China, obstacle to any blockage
A key passage in the supply of oil, in the hands of the Iranians and therefore at the center of concern. Despite threats from Tehran, a total blockage seems excluded since two-thirds of crude exports passing through the Strait of Hormuz are destined for Asian countries, notably China, according to the EIA. However, Beijing is Tehran’s first trading partner. “China is a permanent member of the UN Security Council and it is the world’s largest importer of oil, so it is a country that must be managed, especially since Iran does not have a lot of support international “, analyzes Francis Perrin.
“If Iran blocked the Strait of Hormuz, it would be angry with the whole world, in particular China, a country which tries rather to help it. The Iranians therefore have no interest in doing so”, abounds François Nicoullaud , former French ambassador to Iran, contacted by Express.

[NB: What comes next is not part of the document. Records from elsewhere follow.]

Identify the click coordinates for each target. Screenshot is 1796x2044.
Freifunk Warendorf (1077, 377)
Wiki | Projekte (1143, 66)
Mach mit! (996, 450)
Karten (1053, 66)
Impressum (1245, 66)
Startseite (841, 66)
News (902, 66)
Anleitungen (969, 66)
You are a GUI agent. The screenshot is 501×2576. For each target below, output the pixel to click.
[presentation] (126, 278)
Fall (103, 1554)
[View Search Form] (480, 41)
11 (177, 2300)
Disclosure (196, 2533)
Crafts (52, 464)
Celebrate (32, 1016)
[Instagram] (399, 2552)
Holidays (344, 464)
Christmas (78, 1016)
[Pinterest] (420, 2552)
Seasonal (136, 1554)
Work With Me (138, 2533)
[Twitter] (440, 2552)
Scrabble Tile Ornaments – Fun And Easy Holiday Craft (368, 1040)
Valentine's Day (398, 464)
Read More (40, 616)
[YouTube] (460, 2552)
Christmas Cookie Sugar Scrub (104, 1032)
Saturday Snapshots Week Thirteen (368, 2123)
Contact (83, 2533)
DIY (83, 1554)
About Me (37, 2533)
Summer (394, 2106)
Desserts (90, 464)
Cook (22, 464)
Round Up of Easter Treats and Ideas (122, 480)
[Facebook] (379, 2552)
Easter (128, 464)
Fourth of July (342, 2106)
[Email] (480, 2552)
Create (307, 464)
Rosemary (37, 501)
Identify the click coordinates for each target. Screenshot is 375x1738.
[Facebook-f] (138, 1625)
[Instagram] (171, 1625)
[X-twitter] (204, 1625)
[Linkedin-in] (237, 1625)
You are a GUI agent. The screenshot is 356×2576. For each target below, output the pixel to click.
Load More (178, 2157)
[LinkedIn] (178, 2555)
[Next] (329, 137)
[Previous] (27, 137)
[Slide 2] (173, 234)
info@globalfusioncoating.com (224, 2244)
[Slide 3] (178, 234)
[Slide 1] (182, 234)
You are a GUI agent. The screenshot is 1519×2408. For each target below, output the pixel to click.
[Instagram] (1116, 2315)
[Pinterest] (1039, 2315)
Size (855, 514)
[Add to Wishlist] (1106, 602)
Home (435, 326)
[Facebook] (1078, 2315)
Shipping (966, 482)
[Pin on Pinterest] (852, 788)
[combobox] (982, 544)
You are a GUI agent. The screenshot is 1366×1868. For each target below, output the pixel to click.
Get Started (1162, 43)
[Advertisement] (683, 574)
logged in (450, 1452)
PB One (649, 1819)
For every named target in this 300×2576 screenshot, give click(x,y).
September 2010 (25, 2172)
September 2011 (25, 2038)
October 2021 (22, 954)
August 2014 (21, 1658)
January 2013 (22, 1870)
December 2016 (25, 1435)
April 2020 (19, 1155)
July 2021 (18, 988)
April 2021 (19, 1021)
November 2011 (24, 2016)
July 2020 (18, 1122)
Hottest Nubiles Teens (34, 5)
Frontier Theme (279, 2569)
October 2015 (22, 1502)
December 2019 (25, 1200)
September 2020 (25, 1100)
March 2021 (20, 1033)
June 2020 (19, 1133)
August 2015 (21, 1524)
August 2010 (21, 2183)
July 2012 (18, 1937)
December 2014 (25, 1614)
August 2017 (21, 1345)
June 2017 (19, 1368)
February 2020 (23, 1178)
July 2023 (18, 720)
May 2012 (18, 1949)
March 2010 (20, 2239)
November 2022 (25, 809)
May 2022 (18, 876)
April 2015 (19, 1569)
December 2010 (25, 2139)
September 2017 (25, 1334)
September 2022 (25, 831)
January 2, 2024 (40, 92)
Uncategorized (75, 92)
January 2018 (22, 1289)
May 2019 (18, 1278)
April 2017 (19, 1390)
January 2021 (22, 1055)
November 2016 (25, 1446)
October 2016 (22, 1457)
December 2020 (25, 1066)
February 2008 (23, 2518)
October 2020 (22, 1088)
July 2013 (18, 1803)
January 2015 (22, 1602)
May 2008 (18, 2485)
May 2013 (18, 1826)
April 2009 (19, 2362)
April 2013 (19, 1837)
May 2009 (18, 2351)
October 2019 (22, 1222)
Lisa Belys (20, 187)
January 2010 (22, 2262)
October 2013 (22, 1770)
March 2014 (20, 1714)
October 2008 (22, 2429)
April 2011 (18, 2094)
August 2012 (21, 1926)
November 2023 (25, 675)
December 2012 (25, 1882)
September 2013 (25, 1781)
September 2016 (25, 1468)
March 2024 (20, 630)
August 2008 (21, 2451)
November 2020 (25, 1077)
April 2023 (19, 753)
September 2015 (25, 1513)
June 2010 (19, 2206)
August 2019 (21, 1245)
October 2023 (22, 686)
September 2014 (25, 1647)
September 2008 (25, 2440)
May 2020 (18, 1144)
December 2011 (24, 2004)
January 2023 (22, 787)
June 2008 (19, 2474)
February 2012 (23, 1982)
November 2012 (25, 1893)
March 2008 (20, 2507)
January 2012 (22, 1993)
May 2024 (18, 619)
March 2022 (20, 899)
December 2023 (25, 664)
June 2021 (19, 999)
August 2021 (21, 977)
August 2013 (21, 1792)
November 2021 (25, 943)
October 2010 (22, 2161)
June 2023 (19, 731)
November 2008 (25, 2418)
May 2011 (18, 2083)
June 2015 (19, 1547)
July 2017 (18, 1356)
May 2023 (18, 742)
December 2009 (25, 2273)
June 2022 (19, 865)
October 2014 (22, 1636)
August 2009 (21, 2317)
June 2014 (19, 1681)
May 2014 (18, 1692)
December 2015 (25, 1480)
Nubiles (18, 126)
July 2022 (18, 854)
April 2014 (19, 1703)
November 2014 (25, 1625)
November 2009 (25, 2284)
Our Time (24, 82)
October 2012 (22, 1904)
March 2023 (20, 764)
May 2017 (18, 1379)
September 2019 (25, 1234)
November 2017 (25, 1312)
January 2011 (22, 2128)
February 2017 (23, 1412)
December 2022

Very well-armed small boats, operational missiles
In addition, in the event of a blockage in the maritime corridor, Tehran “would then no longer be able to export the little oil that it can still export due to the American sanctions, so it would shoot itself in the foot,” explains Francis Perrin. And “it would be considered an act of war and the American response would be devastating,” added the researcher.
However, Iran has other means of destabilizing the Strait of Hormuz. “There is such a density of oil and gas infrastructure in the region that there is no shortage of potential targets,” said Francis Perrin. On May 12, Saudi tankers were sabotaged off the coast of the United Arab Emirates. A month later, two tankers heading to Asia had been attacked in the Gulf of Oman, Tehran denying the attacks. In July 2019, the Stena Empire, a British oil tanker, had been boarded by Iran in the Strait of Hormuz.
“Iran has a real power of nuisance, with a fleet of small boats very well armed and very fast. The Iranians also have an aviation which takes the road, drones and operational missiles”, estimates Denis Florin, partner at Lavoisier Council and specialist in energy matters, joined by Express.
Limited threat to oil prices
Another possibility for Tehran: sprinkle mines with the Strait of Hormuz, which would take a long time to remove. But this hypothesis is however “complicated” and “will not be done in three days”, judge François Nicoullaud. “It would then make oil prices jump, even if they would then go down,” said the former ambassador.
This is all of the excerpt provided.